Overhaul of the Manual
In the last days, I've completely overhauled the jq manual. Some of the most important changes:
- I've regrouped the chapters. I tried to make it such that the chapters build on each other; for example, to explain basic filters such as
|, it is useful to know how to construct values first, and to understand paths such as.posts[0], it is useful to understand|first. - To help with finding the information, the TOC can now be expanded to show subsections of sections.
- I've annotated many filters with compatibility notes that document divergent behaviour for other implementations. Currently, this covers mostly my own jq interpreter jaq, but I expect this to be useful too for gojq.
- I've reworked the visual appearance of the man page, such that longer blocks (such as examples or notes) are visible as such.
- I've corrected bugs in the manual as I went along; for example, the behaviour of arithmetic-update assignments.
- I've also added a large number of new examples.
- I significantly reworked the sections on paths, definitions, and assignments.

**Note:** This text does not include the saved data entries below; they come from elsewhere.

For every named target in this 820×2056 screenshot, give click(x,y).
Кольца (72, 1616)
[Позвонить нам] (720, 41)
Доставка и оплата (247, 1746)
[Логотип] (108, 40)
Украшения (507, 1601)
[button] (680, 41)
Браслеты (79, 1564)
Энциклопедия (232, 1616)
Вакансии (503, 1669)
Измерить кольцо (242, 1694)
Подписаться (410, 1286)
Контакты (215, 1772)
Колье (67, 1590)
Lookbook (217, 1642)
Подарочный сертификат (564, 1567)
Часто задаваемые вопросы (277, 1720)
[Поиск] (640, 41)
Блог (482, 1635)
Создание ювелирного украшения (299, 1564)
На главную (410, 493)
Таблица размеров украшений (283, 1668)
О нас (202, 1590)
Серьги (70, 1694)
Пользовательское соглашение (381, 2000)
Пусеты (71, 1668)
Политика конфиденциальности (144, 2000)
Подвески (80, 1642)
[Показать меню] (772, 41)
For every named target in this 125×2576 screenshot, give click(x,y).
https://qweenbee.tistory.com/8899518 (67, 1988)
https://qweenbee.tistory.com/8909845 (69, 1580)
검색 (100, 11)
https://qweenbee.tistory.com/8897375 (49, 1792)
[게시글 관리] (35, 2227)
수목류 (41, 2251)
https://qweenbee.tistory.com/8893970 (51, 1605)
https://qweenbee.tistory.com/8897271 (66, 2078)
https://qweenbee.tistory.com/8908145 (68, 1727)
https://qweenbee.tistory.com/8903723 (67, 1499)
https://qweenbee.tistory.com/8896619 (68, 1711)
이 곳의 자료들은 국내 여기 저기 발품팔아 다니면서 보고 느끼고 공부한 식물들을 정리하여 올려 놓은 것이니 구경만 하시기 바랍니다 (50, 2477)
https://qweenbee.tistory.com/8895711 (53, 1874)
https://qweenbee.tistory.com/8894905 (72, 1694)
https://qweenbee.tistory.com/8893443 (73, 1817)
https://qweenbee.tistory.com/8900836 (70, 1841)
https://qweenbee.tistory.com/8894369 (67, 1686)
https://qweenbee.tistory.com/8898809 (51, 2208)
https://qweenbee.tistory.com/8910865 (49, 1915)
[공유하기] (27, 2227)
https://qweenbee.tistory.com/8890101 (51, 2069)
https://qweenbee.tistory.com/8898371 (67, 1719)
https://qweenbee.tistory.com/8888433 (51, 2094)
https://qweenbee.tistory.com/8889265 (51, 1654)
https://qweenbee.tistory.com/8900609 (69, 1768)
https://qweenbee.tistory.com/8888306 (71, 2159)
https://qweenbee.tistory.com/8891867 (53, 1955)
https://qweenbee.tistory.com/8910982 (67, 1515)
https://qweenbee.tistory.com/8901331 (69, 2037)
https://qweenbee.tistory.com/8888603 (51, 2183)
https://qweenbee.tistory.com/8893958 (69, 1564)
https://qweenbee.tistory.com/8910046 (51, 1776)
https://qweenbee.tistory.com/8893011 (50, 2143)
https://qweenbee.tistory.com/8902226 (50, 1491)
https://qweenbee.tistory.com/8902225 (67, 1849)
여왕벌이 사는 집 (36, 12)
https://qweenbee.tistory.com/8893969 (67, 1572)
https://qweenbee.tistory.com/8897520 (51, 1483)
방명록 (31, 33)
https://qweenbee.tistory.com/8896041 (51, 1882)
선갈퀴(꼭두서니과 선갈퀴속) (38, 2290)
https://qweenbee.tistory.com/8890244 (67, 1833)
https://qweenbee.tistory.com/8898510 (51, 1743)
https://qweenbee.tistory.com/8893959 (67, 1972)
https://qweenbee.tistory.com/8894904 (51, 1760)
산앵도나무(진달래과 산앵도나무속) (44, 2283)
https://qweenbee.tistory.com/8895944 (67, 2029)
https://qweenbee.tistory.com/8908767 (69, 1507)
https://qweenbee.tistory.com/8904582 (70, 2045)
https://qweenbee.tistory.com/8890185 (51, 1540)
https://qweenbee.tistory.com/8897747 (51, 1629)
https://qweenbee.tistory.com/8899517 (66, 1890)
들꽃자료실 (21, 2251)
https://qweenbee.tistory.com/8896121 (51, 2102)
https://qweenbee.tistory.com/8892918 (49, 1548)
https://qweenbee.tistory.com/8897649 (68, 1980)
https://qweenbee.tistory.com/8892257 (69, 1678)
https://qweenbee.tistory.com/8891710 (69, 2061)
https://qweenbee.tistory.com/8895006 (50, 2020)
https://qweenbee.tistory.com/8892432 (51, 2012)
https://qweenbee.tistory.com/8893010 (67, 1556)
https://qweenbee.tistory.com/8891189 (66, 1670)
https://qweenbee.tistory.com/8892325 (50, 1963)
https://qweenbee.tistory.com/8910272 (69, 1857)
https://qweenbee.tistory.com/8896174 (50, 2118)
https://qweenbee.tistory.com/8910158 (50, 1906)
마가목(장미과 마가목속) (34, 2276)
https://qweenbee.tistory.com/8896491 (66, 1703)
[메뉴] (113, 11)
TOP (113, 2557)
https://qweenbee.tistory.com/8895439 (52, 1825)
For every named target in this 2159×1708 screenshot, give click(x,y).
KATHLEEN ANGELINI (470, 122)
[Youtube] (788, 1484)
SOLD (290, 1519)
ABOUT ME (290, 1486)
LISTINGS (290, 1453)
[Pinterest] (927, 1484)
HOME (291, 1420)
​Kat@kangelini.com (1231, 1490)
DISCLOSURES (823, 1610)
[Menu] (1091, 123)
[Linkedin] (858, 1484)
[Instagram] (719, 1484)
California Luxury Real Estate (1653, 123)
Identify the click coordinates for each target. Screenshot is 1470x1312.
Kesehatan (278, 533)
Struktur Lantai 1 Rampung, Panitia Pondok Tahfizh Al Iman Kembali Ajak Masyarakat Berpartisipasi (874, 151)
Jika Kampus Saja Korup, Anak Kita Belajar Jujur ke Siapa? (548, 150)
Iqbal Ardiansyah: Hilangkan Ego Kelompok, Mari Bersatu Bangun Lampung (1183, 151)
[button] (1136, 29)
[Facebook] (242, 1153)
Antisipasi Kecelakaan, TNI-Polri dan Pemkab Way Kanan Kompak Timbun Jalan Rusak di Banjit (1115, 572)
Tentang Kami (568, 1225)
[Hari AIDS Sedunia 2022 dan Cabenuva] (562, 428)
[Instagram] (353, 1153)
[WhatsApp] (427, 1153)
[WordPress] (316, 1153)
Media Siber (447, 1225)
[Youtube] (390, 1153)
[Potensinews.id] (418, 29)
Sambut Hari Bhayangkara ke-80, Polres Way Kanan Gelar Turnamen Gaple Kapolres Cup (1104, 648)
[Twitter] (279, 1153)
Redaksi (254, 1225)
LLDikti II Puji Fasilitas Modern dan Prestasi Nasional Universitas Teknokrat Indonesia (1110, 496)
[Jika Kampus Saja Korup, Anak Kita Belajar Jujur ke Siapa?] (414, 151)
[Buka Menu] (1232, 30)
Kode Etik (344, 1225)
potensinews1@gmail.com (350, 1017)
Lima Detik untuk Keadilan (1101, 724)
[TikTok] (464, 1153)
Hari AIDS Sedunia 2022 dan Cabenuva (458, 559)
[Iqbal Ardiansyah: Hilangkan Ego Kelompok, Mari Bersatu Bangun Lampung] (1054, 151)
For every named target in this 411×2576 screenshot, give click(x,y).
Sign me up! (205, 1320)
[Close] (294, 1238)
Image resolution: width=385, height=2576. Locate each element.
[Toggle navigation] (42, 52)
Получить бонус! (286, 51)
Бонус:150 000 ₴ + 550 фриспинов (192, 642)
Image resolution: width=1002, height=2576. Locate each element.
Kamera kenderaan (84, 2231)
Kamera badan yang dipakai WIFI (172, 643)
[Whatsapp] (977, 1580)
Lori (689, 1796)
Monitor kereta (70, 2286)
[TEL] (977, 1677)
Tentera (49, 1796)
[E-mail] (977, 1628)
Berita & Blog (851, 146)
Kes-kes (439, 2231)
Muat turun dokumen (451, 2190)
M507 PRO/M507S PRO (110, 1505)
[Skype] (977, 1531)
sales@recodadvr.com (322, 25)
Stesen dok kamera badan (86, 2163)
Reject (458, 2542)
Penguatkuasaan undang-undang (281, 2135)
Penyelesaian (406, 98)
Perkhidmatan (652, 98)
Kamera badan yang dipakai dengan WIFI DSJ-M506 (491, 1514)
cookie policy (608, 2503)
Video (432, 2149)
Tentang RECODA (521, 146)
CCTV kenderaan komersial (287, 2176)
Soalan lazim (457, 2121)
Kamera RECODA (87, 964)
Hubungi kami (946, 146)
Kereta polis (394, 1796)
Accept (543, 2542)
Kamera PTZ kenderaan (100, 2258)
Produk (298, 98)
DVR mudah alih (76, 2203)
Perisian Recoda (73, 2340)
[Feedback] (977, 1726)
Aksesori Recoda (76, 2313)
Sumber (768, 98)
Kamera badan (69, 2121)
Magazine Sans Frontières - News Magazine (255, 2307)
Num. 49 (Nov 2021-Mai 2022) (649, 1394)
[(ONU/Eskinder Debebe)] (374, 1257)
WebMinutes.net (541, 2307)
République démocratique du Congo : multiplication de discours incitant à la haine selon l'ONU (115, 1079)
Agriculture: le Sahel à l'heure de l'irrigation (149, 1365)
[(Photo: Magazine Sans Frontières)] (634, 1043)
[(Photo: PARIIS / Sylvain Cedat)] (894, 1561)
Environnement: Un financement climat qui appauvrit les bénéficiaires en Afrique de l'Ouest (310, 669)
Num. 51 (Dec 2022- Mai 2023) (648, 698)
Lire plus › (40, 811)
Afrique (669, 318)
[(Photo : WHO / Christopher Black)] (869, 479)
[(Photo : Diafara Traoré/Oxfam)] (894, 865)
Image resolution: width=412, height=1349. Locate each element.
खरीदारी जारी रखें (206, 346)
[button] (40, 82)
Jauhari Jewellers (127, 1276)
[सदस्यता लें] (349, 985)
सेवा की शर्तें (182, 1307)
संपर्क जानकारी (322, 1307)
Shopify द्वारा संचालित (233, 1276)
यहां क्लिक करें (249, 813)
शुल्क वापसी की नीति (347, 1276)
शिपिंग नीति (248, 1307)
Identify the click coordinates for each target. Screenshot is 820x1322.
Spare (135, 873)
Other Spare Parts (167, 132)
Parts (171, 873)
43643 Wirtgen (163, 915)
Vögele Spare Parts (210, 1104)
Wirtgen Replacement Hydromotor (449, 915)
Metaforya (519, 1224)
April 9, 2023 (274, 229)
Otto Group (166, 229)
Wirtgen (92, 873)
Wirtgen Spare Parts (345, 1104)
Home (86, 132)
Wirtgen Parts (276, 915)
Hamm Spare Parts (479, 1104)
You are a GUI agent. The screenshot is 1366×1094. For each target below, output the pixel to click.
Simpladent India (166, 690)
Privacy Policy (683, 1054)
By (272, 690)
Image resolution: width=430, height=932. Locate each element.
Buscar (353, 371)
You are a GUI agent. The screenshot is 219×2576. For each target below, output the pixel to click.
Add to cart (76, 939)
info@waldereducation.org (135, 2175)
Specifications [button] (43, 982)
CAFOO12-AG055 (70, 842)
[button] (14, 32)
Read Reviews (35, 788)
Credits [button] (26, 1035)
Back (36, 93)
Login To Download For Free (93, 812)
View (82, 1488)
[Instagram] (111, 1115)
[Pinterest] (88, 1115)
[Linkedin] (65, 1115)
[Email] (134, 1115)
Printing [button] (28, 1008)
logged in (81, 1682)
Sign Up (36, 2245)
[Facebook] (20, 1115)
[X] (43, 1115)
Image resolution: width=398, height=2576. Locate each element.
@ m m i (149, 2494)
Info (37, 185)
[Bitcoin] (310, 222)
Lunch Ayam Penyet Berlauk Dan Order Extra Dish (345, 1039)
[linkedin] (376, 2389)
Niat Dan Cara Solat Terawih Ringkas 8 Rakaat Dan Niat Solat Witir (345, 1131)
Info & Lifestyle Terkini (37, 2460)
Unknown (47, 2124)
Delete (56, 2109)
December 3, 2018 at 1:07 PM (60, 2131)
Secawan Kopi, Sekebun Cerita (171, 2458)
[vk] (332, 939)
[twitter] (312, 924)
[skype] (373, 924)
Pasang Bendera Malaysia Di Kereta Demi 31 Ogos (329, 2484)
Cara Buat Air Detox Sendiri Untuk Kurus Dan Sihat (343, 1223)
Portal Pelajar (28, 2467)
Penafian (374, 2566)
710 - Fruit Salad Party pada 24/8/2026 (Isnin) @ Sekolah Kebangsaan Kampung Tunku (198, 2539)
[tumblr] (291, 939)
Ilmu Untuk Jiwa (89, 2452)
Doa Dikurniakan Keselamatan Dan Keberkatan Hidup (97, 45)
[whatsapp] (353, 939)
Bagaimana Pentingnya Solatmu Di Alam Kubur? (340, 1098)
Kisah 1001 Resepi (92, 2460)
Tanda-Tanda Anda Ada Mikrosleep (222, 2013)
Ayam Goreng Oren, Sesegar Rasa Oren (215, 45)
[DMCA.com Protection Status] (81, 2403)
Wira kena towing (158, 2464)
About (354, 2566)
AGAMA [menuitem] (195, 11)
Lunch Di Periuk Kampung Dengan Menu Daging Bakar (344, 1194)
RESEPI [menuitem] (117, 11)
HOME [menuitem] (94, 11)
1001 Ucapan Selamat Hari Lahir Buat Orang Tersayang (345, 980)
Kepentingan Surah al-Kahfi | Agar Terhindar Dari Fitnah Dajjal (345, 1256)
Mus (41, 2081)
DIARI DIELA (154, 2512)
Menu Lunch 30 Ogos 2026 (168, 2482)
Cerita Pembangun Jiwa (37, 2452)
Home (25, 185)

These are nearly rewrites.
All in all, this PR adds a lot of new information to the jq manual and tries to improve its structure.
To see it in all its glory, you need Pandoc >3.0. Go to jq/docs, run pipenv sync, then
pipenv run python3 build_website.py --root /output && python3 -m http.server
and open http://0.0.0.0:8000/output/manual in your browser.
Please let me know if I can do something to get this merged. This builds on and supersedes my previous PR (#3186).
Very impressive!
I followed your directions for viewing the documentation and would just point out that they assume 'markdown' is already installed.
Here is a batch of comments and suggestions based on a quick perusal.
(1) Re:
Note The booleans can be defined by: def true: 0 == 0; def false: 0 != 0;
This information box should be deleted, mainly because it isn't really true as can be seen by running:
jq -n 'def true: 0 == 0 | debug; true'
(Perhaps you meant 'might have been defined' but even that would be too much of a distraction here.)
(2) Re :
but in expressions such 1E1234567890,
Should read: ... such as 1E1234567890,
(3) Re: jq disposes of many builtin functions f
Should read: jq defines many ...
(4) Re: Parenthesis work as a grouping operator
Should read: Parentheses work ...
(Parenthesis is a singular noun.)
(5) Re: complex path
I think that the phrase "compound path" would be more suitable and less confusing here. (It's potentially confusing in part because the jq manual uses the phrase "complex assignment" appropriately, and the two concepts should be kept distinct.)
(6) Re:
These filters only produce the values true and false, and so are only useful for genuine Boolean operations,
Suggestion: omit the clause:
and so are only useful for genuine Boolean operations,
as it suggests there is something wrong about using and and or
with non-boolean arguments.
(7) Re: Note The expressions f and g and f or g ...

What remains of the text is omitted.